The hardware isn't optimized for downscale, it indeed takes more
bandwidth. You'll witness a severe underflow of plane's memory FIFO
buffer on trying to downscale 1080p plane to 50x50. It's more optimal to
make a 2d blit to intermediate framebuffer for a large downscales.

>> +	/* average bandwidth in bytes/s */
>> +	avg_bandwidth  = src_w * src_h * bpp / 8 * mul;
>> +	avg_bandwidth *= drm_mode_vrefresh(&crtc_state->mode);
>> +
>> +	/* mode.clock in kHz, peak bandwidth in kbit/s */
>> +	peak_bandwidth = crtc_state->mode.clock * bpp * mul;
> 
> I would guess that (src_w * bpp / 8) needs rounding up unless the plane
> is continuous. Or you could just add the max rounding error here and
> get a safe overestimated value. Maybe this would be better done when
> summing per-plane widths.

Looks like indeed it should be good to add a round-up, thanks.

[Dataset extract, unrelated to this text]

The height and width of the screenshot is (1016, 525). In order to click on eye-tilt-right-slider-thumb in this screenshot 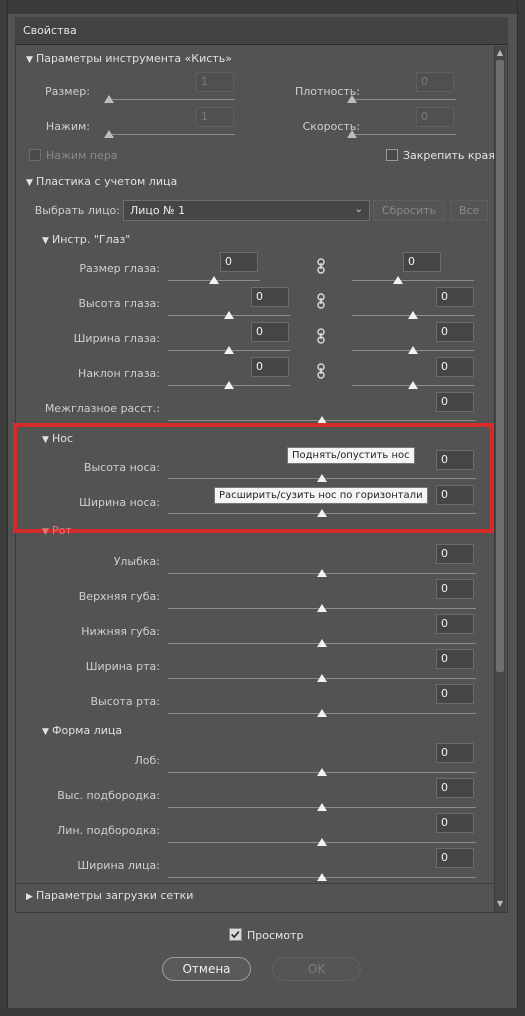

>> +	/* ICC bandwidth in kbyte/s */
>> +	peak_bandwidth = kbps_to_icc(peak_bandwidth);
>> +	avg_bandwidth  = Bps_to_icc(avg_bandwidth);
> 
> This could be merged with the assignments after the following 'if' block.

Seem so, thanks.

>> +	/*
>> +	 * Tegra30/114 Memory Controller can't interleave DC memory requests
>> +	 * and DC uses 16-bytes atom for the tiled windows, while DDR3 uses 32
>> +	 * bytes atom. Hence there is x2 memory overfetch for tiled framebuffer
>> +	 * and DDR3 on older SoCs.
>> +	 */
>> +	if (soc->plane_tiled_memory_bandwidth_x2 &&
>> +	    tegra_state->tiling.mode == TEGRA_BO_TILING_MODE_TILED) {
>> +		peak_bandwidth *= 2;
>> +		avg_bandwidth *= 2;
>> +	}
>> +
>> +	tegra_state->peak_memory_bandwidth = peak_bandwidth;
>> +	tegra_state->avg_memory_bandwidth = avg_bandwidth;
>> +
>> +	return 0;
>> +}
> 
> [...]
>> +static const char * const tegra_plane_icc_names[] = {
>> +	"wina", "winb", "winc", "", "", "", "cursor",
>> +};
>> +
>> +int tegra_plane_interconnect_init(struct tegra_plane *plane)
>> +{
>> +	const char *icc_name = tegra_plane_icc_names[plane->index];
> 
> Is plane->index guaranteed to be <= 6? I would guess so, but maybe
> BUILD_BUG_ON(sizeof(icc_names)==TEGRA_DC_LEGACY_PLANES_NUM) or some
> other check could document this?

The maximum index should always stay 6 for older h/w. It should be fine
to add extra sanity check to prevent an explicit misuse of the function,
just in a case. Thank you for the suggestion.